Like most people, if it's a fun gun run if you want but a carry gun pitch it, it's not worth your life. It's KISS.
I read these postings about Shok Buffers coming apart. I have also read stories about Bigfoot. I've never seen either.
I've shot countless IDPA matches that were 50 to 200 rounds, never an issues with a Shok Buffer.
I have went to many training classes that were 500+ rounds in a day, never an issue with a Shok Buffer.
I have several shooting buddies that use, and have never had a problem, with a Shok Buffer.
I have used Shok Buffers in Wilson Combat, Colt, Springfield Armory, and Smith & Wesson, never a problem.
I'm not saying one will last forever. When I clean the gun I inspect the buffer and replace it if needed (1500 - 2000 round life). I do the same thing with the springs in the gun.
So it doesn't hurt anything, it only cost a few cents, it may be doing some good, sounds like a reasonable thing to use to me.

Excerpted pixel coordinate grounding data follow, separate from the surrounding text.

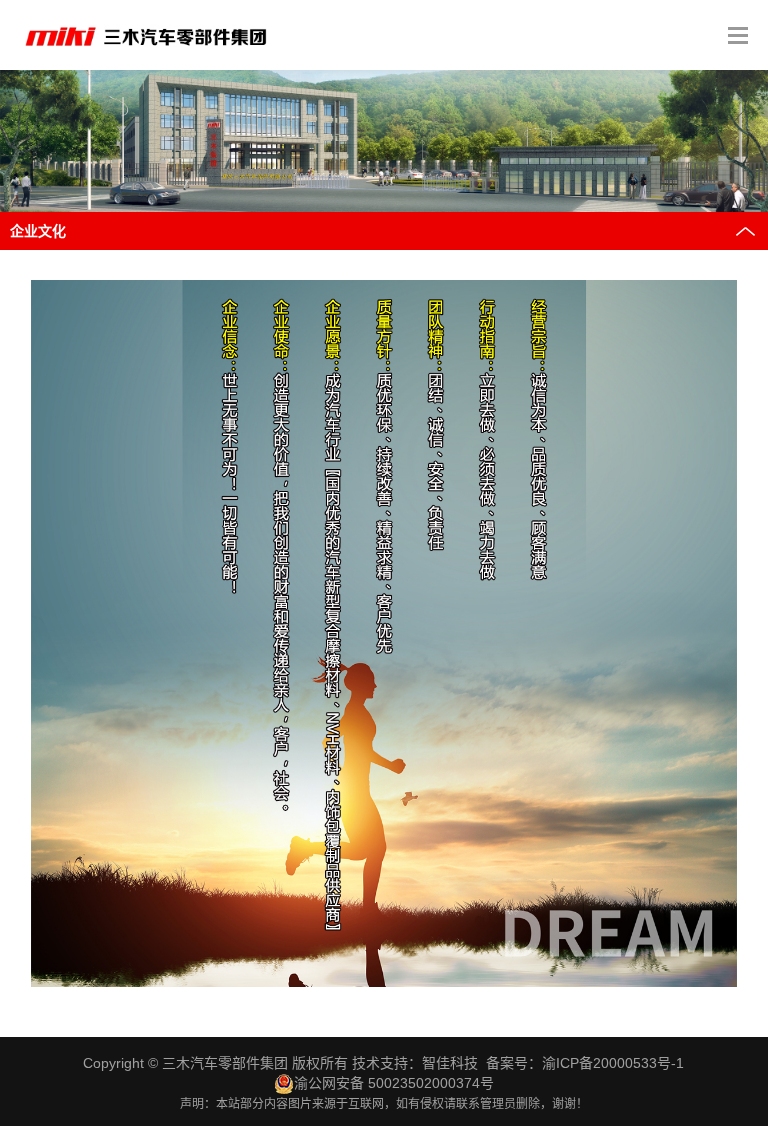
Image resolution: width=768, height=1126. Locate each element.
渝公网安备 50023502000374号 (394, 1083)
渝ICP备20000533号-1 (613, 1063)
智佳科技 (450, 1063)
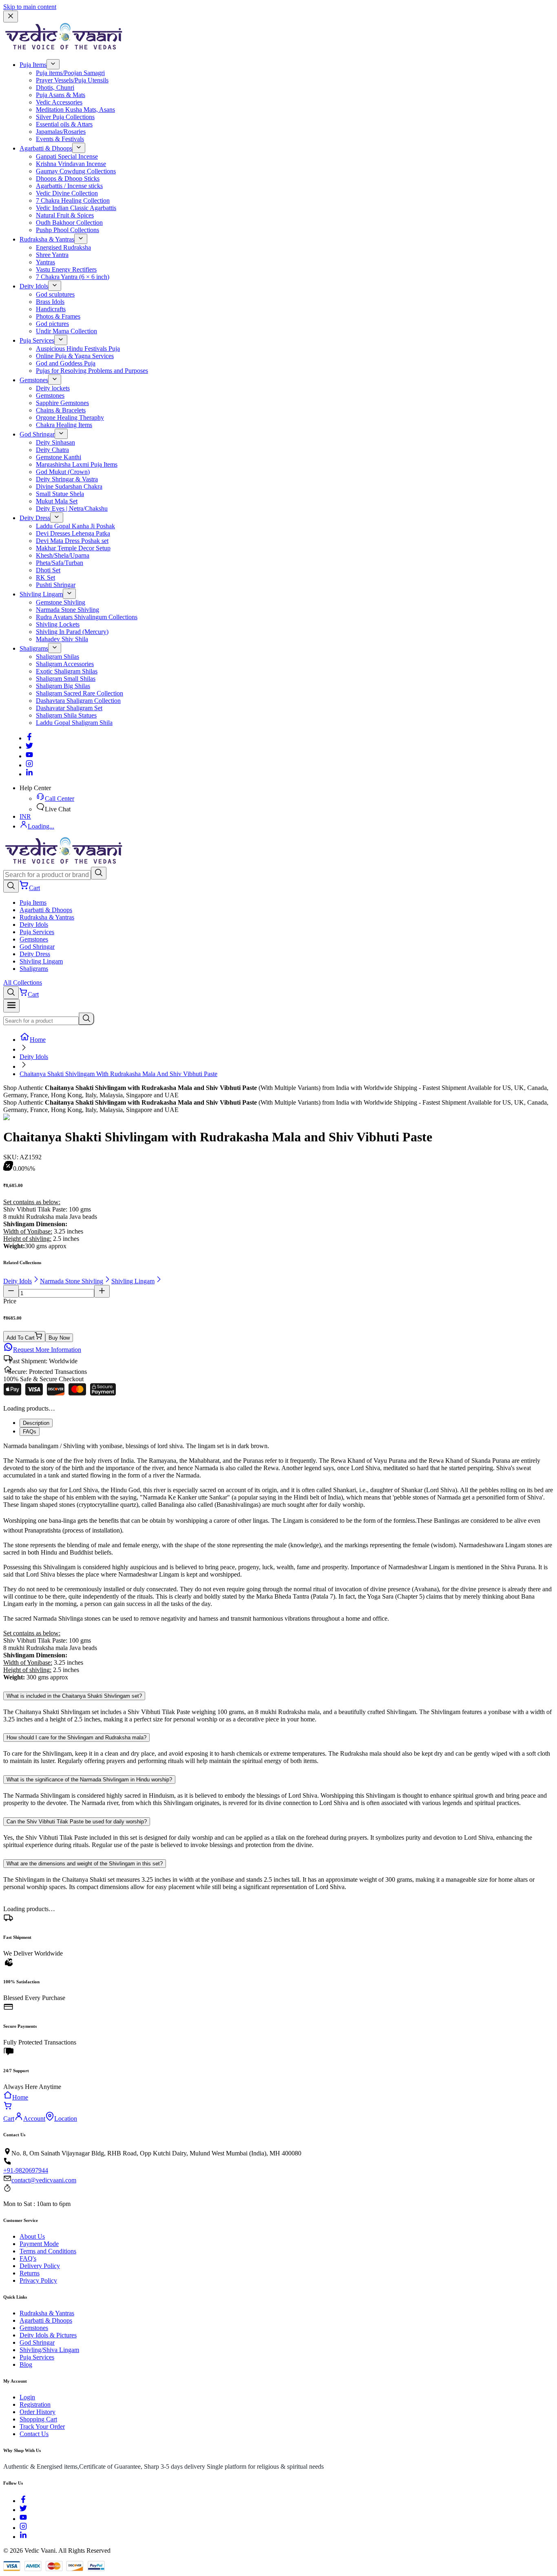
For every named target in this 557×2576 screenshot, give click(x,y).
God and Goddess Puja (65, 363)
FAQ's (28, 2258)
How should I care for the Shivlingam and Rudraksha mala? (76, 1737)
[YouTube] (23, 2518)
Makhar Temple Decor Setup (73, 548)
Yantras (45, 262)
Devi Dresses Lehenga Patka (73, 533)
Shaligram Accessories (65, 663)
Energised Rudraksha (63, 247)
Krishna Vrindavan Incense (71, 163)
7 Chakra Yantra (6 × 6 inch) (72, 276)
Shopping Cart (38, 2419)
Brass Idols (50, 301)
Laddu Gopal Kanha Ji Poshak (75, 526)
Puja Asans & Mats (60, 94)
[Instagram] (29, 765)
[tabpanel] (278, 1561)
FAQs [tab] (29, 1432)
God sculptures (55, 294)
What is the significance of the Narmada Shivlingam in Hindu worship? (89, 1779)
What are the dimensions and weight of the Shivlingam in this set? (85, 1864)
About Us (32, 2236)
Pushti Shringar (55, 584)
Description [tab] (36, 1423)
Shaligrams (34, 648)
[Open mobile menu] (11, 1005)
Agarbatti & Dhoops (46, 148)
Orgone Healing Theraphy (70, 417)
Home (38, 1039)
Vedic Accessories (59, 102)
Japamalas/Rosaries (61, 131)
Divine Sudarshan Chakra (69, 486)
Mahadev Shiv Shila (62, 639)
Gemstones (34, 380)
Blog (26, 2364)
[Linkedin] (29, 774)
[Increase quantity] (102, 1291)
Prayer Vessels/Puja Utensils (72, 80)
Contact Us (34, 2433)
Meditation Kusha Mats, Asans (75, 109)
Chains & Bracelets (61, 410)
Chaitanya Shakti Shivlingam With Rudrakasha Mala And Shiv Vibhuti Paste (118, 1073)
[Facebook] (29, 738)
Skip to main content (29, 6)
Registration (35, 2404)
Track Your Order (42, 2426)
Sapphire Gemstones (62, 402)
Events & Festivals (60, 138)
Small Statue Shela (60, 493)
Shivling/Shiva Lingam (49, 2349)
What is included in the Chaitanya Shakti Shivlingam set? (74, 1696)
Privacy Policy (38, 2280)
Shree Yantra (52, 254)
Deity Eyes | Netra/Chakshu (72, 508)
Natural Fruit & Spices (65, 215)
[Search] (98, 873)
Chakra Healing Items (64, 424)
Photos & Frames (58, 316)
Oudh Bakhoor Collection (69, 222)
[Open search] (11, 886)
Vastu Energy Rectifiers (66, 269)
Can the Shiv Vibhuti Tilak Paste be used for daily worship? (77, 1821)
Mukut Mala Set (56, 501)
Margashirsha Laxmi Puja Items (76, 464)
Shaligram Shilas (57, 656)
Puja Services (37, 340)
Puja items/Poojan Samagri (70, 72)
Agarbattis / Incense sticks (69, 185)
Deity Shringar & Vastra (67, 479)
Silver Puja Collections (65, 116)
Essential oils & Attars (64, 124)
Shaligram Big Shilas (63, 685)
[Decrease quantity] (11, 1291)
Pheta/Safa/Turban (59, 562)
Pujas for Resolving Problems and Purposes (92, 370)
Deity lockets (53, 388)
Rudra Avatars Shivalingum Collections (86, 617)
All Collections (22, 982)
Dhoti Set (48, 570)
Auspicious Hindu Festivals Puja (78, 348)
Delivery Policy (40, 2265)
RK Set (45, 577)
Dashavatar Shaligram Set (69, 707)
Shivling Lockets (58, 624)
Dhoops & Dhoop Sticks (67, 178)
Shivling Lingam (41, 594)
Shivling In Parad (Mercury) (72, 631)
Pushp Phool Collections (67, 229)
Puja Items (33, 64)
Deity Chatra (52, 449)
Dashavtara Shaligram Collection (78, 700)
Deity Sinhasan (55, 442)
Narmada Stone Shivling (67, 609)
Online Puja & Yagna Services (75, 355)
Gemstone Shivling (60, 602)
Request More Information (47, 1349)
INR (25, 816)
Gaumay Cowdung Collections (76, 171)
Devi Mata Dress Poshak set (72, 540)
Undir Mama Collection (66, 331)
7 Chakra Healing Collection (73, 200)
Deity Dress (35, 517)
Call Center (59, 798)
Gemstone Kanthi (58, 457)
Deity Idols (34, 286)
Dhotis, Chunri (55, 87)
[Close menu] (10, 16)
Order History (37, 2411)
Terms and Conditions (48, 2251)
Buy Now (59, 1338)
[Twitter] (29, 747)
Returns (30, 2273)
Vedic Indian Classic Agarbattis (76, 207)
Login (27, 2397)
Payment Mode (39, 2243)
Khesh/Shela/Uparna (62, 555)
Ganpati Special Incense (67, 156)
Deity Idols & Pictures (48, 2335)
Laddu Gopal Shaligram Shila (74, 722)
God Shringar (37, 434)
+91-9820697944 (25, 2170)
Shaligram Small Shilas (65, 678)
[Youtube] (29, 756)
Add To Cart (21, 1338)
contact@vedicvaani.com (43, 2180)
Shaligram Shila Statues (66, 715)
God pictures (52, 323)
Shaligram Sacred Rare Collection (79, 693)
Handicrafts (51, 309)
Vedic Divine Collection (67, 193)
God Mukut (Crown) (63, 471)
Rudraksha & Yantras (47, 239)
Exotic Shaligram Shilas (66, 671)
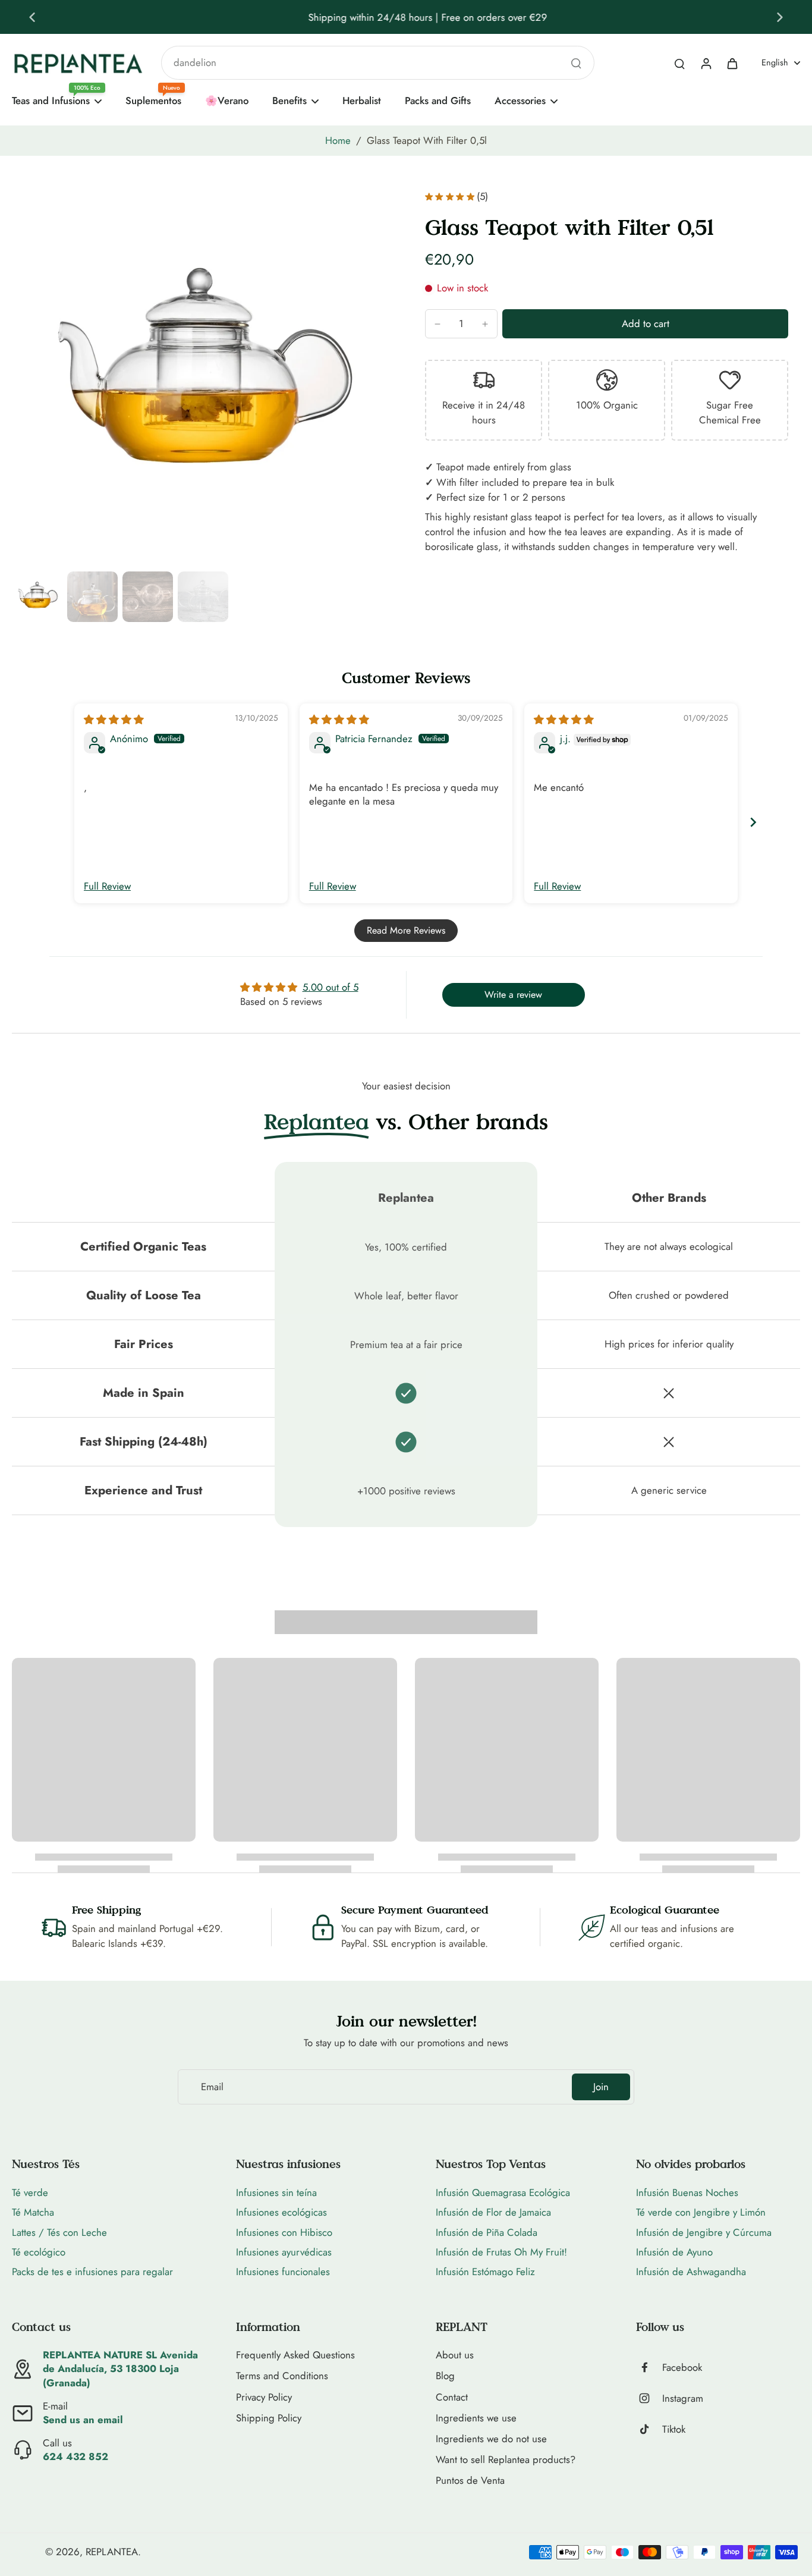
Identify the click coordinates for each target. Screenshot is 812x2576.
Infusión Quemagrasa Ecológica (503, 2192)
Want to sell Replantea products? (505, 2460)
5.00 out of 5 (330, 987)
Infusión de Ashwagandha (691, 2271)
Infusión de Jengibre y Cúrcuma (704, 2232)
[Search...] (576, 63)
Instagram (682, 2398)
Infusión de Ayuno (674, 2252)
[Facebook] (649, 2367)
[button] (645, 323)
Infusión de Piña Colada (486, 2232)
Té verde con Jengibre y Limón (701, 2212)
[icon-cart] (732, 63)
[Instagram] (649, 2398)
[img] (114, 719)
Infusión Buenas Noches (687, 2192)
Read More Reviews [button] (406, 930)
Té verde (30, 2192)
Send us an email (83, 2419)
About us (455, 2355)
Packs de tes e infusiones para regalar (92, 2271)
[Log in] (706, 63)
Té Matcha (33, 2212)
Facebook (682, 2367)
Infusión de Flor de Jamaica (493, 2212)
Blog (445, 2376)
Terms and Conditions (282, 2376)
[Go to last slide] (32, 17)
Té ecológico (38, 2252)
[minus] (437, 324)
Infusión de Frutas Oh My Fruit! (501, 2252)
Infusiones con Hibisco (284, 2232)
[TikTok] (649, 2429)
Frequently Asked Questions (295, 2355)
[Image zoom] (199, 379)
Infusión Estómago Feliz (485, 2271)
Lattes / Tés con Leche (59, 2232)
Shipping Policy (268, 2418)
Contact (452, 2397)
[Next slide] (780, 17)
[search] (679, 63)
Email (212, 2087)
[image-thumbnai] (37, 596)
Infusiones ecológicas (281, 2212)
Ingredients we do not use (491, 2439)
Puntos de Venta (470, 2480)
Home (338, 140)
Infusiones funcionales (283, 2271)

One came on a Springfield Armory Champion that I had (or the gunsmith that customized it for me put one in before I got it back from him) and at around the 800 round mark, the weapon started having trouble. I took it apart and found little tiny clear chunks of soft plastic in places where they didn't need to be. Then I found what was left of the buffer pad - all flattened out and torn up. I took it out, threw it away, and the pistol never had another problem.
None of my other weapons have one and I've never missed it.
I have a shok buffer on my TLE/RL II Ive about a hundred rounds through it with it on and haven't had any problems. My only complaint is after the I empty a Magazine and the slide locks back i have to press the slide release lever instead of pulling the slide back. It isn't a big issue just and annoyance.